(Records for locating described items)

• • •

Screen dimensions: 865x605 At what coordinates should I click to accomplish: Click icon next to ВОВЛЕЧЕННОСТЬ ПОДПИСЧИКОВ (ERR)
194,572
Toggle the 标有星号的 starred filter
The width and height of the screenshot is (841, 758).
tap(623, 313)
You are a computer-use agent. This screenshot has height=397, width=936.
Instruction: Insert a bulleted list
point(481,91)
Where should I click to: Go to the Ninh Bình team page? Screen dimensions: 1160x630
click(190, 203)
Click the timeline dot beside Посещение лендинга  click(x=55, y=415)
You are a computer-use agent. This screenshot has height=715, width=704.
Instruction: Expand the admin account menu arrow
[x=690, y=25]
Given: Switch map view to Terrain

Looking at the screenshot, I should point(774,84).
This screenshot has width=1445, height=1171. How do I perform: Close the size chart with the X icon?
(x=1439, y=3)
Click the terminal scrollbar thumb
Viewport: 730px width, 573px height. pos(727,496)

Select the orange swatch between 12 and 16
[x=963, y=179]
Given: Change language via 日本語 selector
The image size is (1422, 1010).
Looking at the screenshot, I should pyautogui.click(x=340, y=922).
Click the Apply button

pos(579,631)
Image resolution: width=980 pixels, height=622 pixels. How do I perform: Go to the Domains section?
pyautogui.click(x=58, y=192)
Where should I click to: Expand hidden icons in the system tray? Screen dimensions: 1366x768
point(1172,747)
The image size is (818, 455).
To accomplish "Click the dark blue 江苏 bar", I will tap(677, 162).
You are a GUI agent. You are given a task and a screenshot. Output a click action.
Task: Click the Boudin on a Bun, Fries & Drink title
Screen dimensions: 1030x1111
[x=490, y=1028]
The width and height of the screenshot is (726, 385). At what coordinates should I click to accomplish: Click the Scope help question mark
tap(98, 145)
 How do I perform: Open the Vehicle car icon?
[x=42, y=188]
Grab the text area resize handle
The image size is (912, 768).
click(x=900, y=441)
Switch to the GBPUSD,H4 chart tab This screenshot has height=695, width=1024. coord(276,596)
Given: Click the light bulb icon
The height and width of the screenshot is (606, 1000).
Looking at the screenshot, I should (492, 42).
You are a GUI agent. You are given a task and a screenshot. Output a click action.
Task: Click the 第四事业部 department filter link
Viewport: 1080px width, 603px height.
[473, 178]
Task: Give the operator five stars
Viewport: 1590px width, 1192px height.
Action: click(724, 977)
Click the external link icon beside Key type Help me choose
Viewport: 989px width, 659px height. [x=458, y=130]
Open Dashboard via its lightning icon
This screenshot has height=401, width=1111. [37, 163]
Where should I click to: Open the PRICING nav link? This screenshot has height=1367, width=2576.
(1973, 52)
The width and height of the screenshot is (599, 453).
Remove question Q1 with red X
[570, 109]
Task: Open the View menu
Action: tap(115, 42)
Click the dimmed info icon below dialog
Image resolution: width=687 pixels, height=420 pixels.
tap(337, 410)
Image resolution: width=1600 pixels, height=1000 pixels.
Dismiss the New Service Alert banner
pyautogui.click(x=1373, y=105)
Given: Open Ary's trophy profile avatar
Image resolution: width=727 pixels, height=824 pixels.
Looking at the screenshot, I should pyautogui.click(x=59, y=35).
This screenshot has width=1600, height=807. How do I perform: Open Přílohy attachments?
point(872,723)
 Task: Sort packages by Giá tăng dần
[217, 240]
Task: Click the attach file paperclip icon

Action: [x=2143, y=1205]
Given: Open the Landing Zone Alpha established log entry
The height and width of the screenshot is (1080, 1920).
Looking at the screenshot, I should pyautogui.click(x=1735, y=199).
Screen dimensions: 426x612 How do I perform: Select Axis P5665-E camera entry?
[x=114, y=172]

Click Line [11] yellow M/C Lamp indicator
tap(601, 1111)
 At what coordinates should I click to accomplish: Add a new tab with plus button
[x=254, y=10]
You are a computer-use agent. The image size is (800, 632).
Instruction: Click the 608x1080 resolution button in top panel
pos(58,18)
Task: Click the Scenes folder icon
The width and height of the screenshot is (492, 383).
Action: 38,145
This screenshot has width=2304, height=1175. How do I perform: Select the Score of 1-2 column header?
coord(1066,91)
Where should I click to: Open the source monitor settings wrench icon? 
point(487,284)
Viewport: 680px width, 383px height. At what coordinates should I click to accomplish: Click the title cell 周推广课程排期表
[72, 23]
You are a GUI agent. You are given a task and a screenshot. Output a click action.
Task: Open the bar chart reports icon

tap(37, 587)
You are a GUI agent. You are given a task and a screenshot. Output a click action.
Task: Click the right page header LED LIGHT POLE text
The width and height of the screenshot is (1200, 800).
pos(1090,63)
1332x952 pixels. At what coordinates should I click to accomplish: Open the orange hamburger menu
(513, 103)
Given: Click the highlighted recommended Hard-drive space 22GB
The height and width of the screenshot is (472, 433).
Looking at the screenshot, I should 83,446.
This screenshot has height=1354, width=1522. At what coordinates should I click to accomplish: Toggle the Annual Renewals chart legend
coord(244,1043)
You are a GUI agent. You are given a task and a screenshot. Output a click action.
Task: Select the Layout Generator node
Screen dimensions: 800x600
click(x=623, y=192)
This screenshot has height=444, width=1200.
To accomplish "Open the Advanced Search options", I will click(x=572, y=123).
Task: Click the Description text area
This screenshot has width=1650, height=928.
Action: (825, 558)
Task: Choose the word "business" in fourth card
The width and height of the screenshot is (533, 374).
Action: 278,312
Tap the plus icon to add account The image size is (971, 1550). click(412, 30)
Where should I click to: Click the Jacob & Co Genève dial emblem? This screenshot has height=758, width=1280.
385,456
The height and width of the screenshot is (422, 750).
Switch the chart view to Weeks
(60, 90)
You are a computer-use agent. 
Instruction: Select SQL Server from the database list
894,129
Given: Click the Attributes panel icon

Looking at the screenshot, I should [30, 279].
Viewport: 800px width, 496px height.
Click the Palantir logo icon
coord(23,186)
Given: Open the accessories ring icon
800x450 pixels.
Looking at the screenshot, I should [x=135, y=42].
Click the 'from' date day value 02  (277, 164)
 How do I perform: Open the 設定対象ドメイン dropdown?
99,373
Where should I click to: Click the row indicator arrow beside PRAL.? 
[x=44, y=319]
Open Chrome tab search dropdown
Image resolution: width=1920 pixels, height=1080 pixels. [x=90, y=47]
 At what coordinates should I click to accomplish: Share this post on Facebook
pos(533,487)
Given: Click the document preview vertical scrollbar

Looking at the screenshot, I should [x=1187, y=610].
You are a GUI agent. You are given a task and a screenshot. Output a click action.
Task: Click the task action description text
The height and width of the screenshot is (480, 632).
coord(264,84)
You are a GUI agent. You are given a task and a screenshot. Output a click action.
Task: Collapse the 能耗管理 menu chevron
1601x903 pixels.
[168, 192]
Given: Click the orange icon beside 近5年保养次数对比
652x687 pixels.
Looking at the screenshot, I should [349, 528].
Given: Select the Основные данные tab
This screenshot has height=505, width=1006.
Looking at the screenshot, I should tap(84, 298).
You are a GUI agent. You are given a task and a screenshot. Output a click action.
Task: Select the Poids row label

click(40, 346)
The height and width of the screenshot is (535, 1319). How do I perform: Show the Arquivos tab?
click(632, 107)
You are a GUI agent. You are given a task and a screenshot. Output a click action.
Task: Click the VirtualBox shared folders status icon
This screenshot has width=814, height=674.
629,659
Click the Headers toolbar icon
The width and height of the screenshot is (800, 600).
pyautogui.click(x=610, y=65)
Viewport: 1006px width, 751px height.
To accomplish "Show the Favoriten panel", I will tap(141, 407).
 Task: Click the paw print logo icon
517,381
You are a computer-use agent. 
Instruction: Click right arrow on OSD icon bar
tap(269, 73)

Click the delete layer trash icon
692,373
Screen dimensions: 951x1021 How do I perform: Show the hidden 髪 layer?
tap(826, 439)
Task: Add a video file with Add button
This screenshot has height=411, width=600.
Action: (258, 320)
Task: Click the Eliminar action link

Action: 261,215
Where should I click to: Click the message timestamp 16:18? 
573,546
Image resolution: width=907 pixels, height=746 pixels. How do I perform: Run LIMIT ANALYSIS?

• • •

Task brief: List every line of the items above that contains the word "panel". Matches must have the same case.

Answer for this exercise:
Instruction: Click the 608x1080 resolution button in top panel
Given: Click the Attributes panel icon
To accomplish "Show the Favoriten panel", I will tap(141, 407).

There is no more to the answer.